All posts by Stephanie Kim

Deploying R Models Into Production

The language you use to create a model can make it easier or harder to deploy into production. While the R programming language makes it easy to compare different models against each other and makes data exploration and visualization a breeze using R Studio, it’s not always the easiest language to deploy into production due to some complex versioning, with different packages installing and relying on different versions of the same dependency.

Luckily, Algorithmia has your back for working with R in production.

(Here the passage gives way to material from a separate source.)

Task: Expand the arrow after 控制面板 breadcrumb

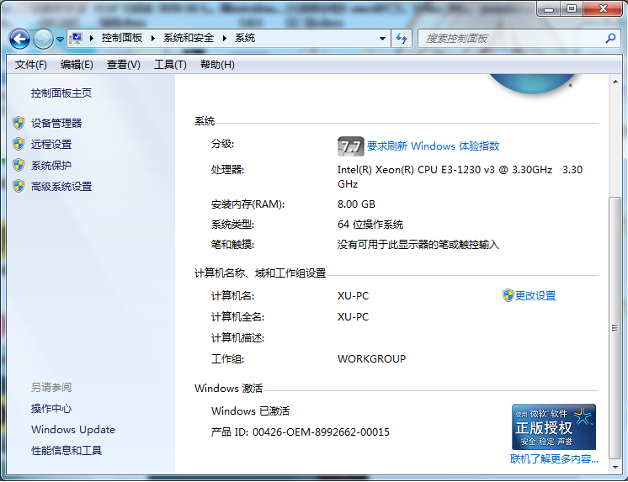Action: click(153, 39)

Here is a tutorial to show how to deploy a simple Iris classification model using a Naive Bayes classifier and along the way, we’ll discuss the different ways to load dependencies in R models. To get all the necessary files so you can follow along, here is the repository for this tutorial and for more information on deploying models in R and general algorithm creation in R check out the Algorithm Development Guides. Note that we support full R language and standard library version 3.4.

Upload Your Data To Data Collections

In this demo, we are going to host our data on the Algorithmia platform in Data Collections.

You’ll want to create a data collection to host your saved model and your test data:

  1. Login to your Algorithmia account and click your avatar which will show a dropdown of choices. Click “Manage Data”
  2. Then in the left panel on the page of data collection options, go ahead and click “My Hosted Data”
  3. Click on “Add Collection” under the “My Collections” section on your data collections page. Let’s name ours “iris_r_demo”.
  4. After you create your collection you can set the read and write access on your data collection. We are going to select “Private” since only you will be calling your algorithm in this instance. For more information on ACL permission types for Algorithmia hosted data check out the docs.
  5. Now, let’s put some data into your newly created data collection. You can either drag and drop the file naive_bayes_iris.rds or you can click “Drop files here to upload” from where you stored the repo on your computer.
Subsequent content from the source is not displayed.